One thing is certain and that is the Philadelphia 76ers have to many centers and not enough minutes for all of these young, high draft picks. I have already written about potential Nerlens Noel trades, as it seemed like Noel would be the one out of him, Jahlil Okafor and Joel Embiid that would get traded. Embiid is a future star and isn’t going anywhere. With Noel’s negative comments about the 76ers needing to figure out their rotation and that he was too good to only play 8 minutes, it looked like he would be the one to go. Embiid recently said that Noel is his best friend on the team and Embiid wants to try out playing together, which he and Noel really had not had the chance to. When your best player and future superstar says someone on the team is their “best friend,” you do what you can to keep them around. In the few games that Noel and Embiid have gotten the chance to play together, they have looked much more compatible together than Embiid and Okafor. After watching the combos of these players get their chance to play together, the Sixers need to do whatever possible to move Okafor instead of Noel
I have always felt that Okafor was the right choice in the 2015 draft. At the time Okafor, D’Angelo Russell, and Karl Anthony-Towns were considered the three surefire things in the 2015 draft. I remember watching the draft praying the Towns or Russell would slip to the Sixers but when they were taken #1 and #2, the Sixers had to pounce on Okafor. In retrospect, it is easy to say they should have taken Kristaps Porzingis, Devin Booker or a number of other players but at the time this was the right call. No one knew if Embiid would ever even step on an NBA court after his injuries and there was a hope that Noel and Okafor could play together. That hope quickly evaporated, as the floor spacing was horrific. From the looks of Okafor’s 2015-2016 stats, he looked like a future star. 17.5 points, 7 rebounds and 1.2 blocks per game. This may be elite for your average rookie, but it could have possibly been a case of a good player on a bad team. What really stood out is what a defensive liability Okafor was and that for him to be successful, the team must be built around his slow-footed, half court style. He is a traditional post up big man in the mold of Al Jefferson that are close to extinct in todays fast paced, space the floor NBA.

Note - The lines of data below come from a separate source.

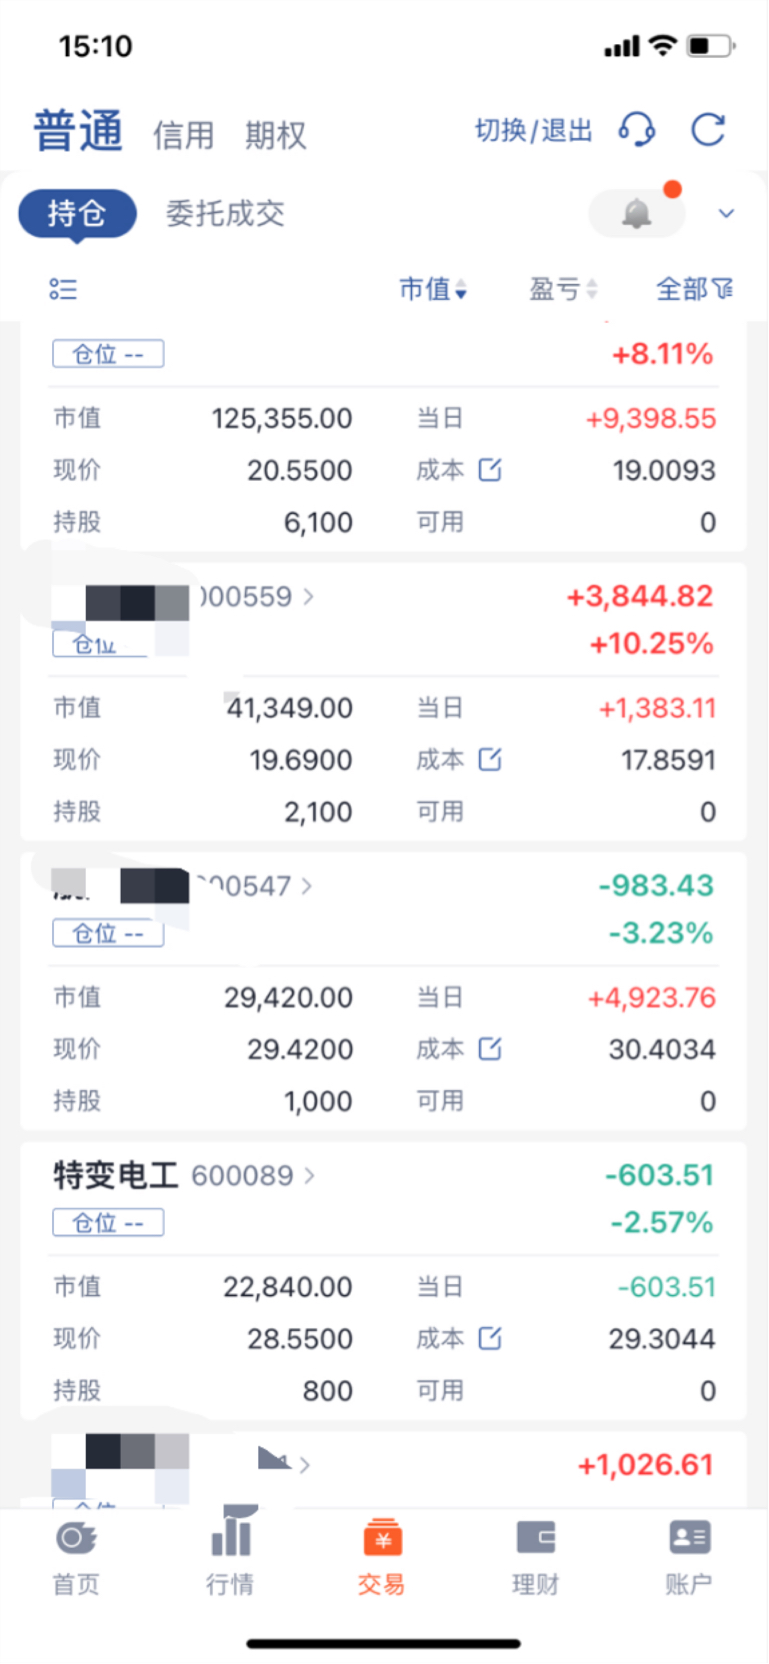This screenshot has height=1664, width=769.
Task: Open the 全部 filter options
Action: [x=694, y=290]
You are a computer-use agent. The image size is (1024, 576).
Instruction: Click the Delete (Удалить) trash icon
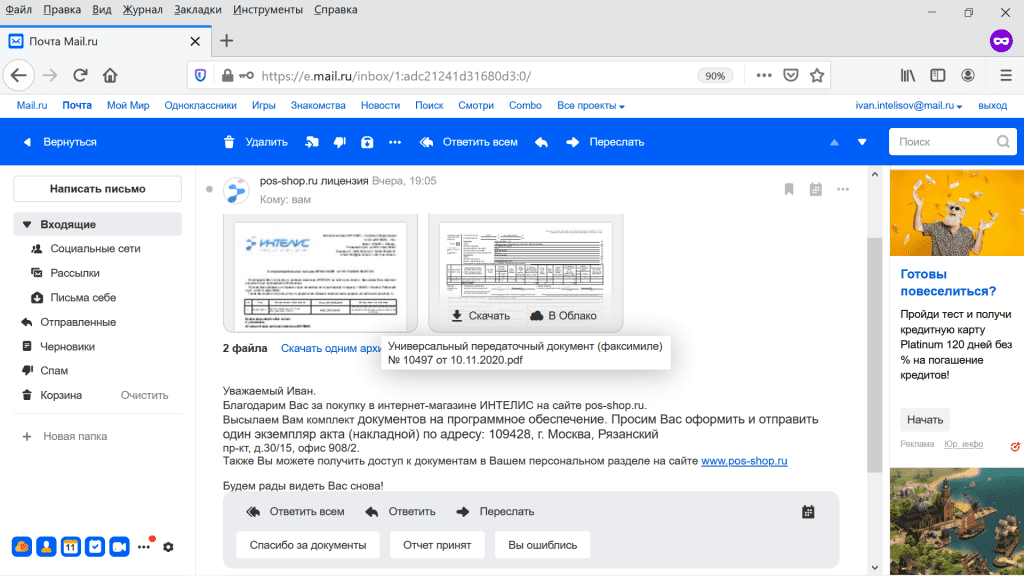[230, 142]
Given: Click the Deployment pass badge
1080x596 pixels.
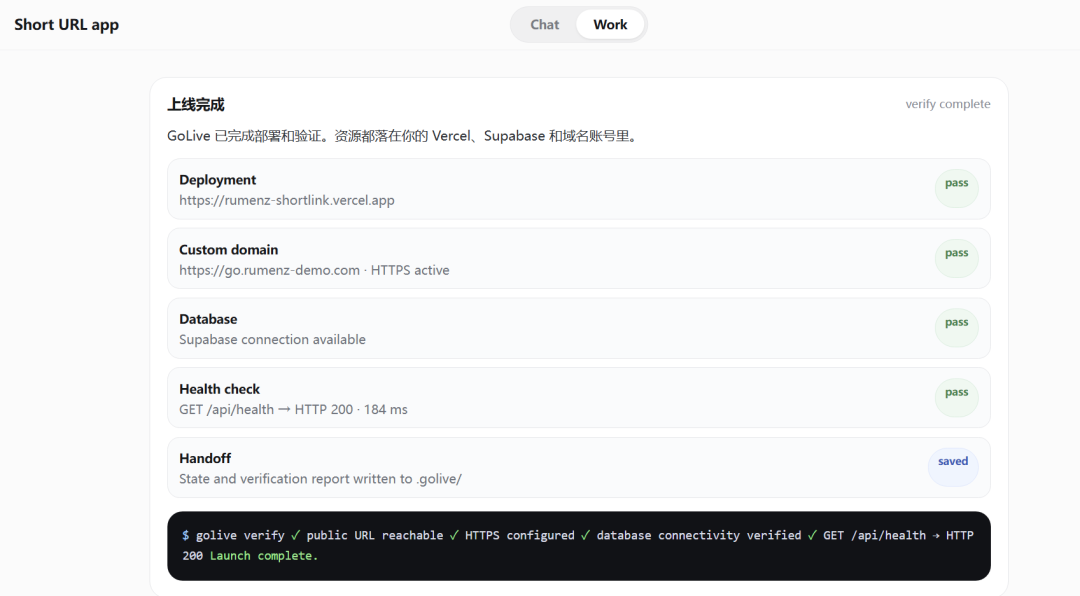Looking at the screenshot, I should pos(956,188).
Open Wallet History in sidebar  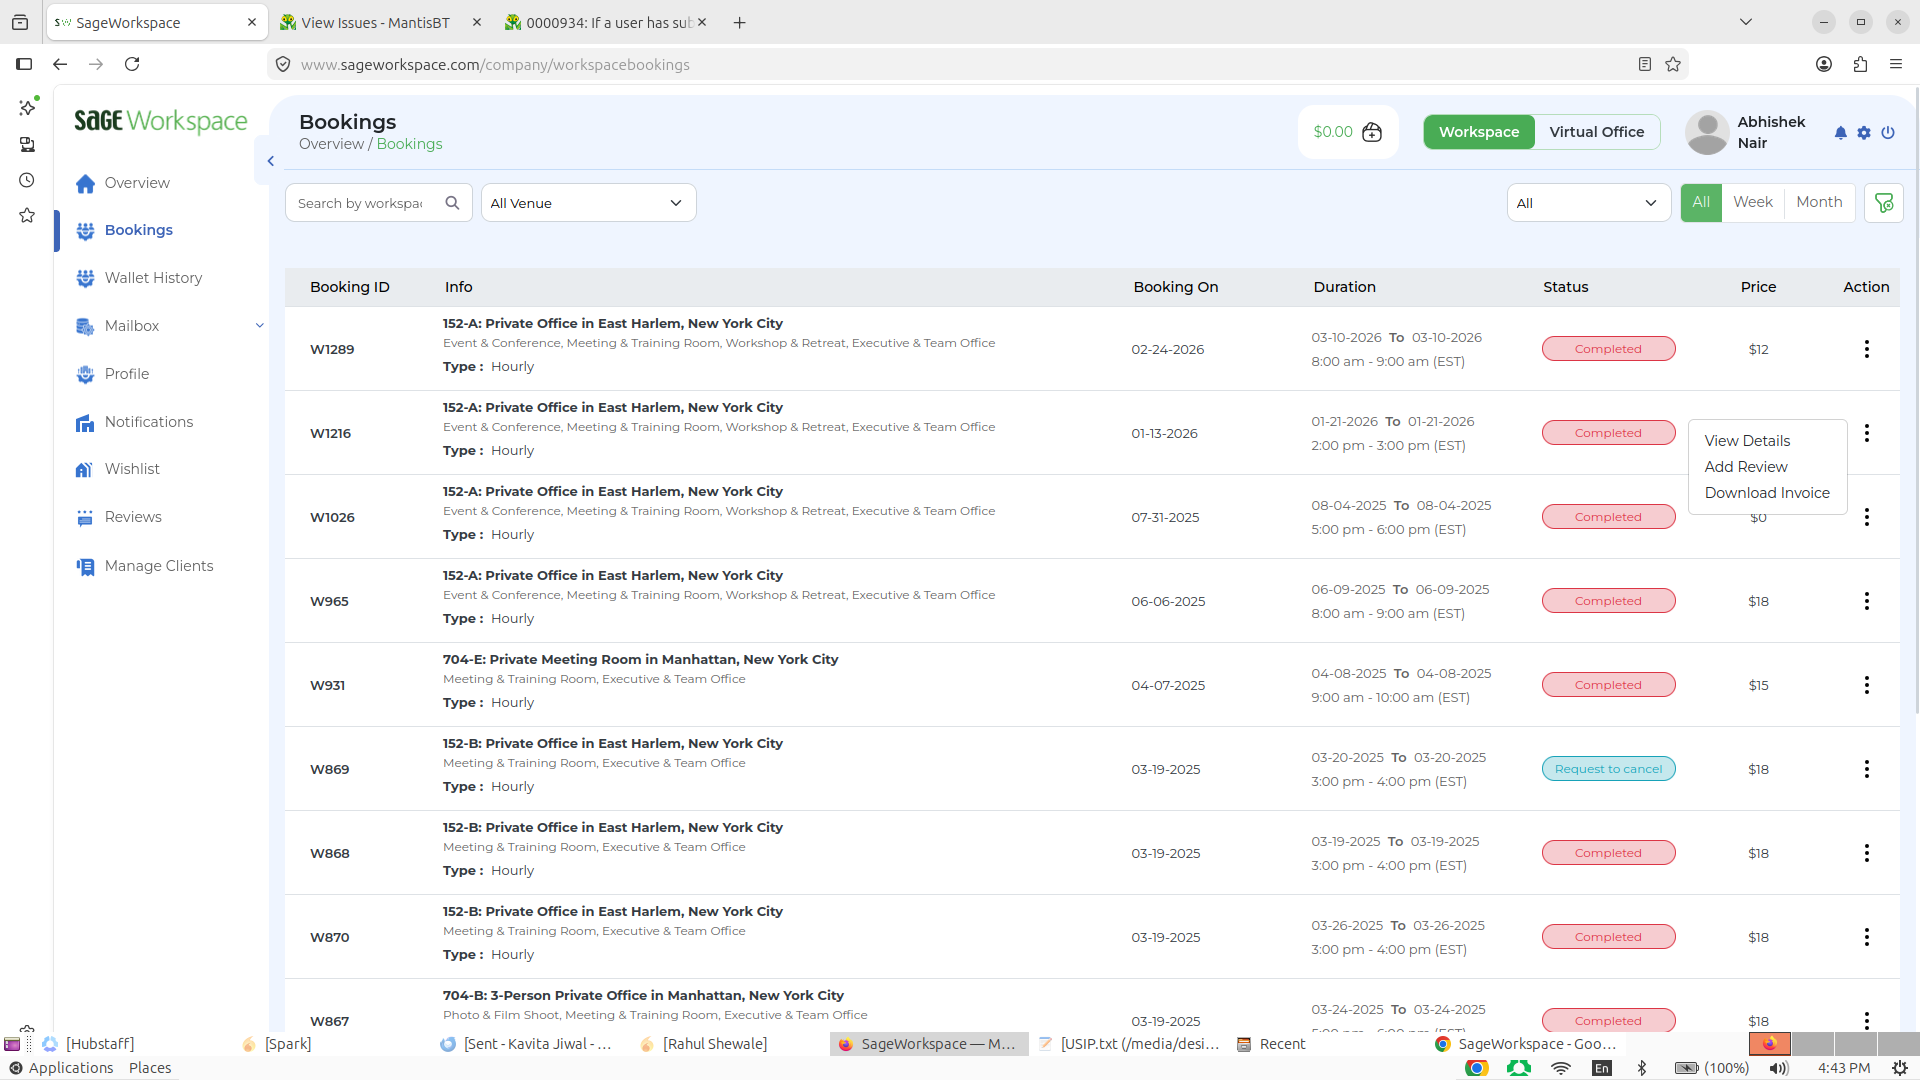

The Sixers may struggle to get what they believe is the right value for Okafor, who not even two years ago was a potential #1 overall pick. If the Noel-Embiid pairing shows signs of continued cohesion, the Sixers may just have to cut their losses with Okafor to solve the dilemma they have. Okafor is not the right fit for most teams in the NBA, so it may be harder to find the right trade partner. The fact that he is under team control on a rookie scale contract is a selling point Noel does not posses, as Noel is a restricted free agent after this season. If the Sixers decide that they are going to hold onto Noel over Okafor, the Sixers are not necessarily in as much of a rush. With Noel, they are on a time constraint with his pending free agency (although restricted). With Okafor being under team control for two years following this, the Sixers could play it slow and hold onto all three of Embiid, Okafor and Noel. Although Okafor isn’t likely to gain any trade value over this time, he may be held onto as an insurance policy for Embiid. Although Embiid is having an All-Star caliber season, we still have no idea how his health will hold up over the long term. If the Sixers hold onto all three, there is also the possibility that Okafor is traded during the draft in June. If the season ended today and the lottery played out in the order of the odds, the Sixers would hold the 2nd and 7th overall picks. Perhaps the 7th pick and Okafor would be enough to move them up to the 4th or 5th pick. In the meantime, let’s take a look at a couple potential trades the Sixers could make to solve their center dilemma before the trade deadline.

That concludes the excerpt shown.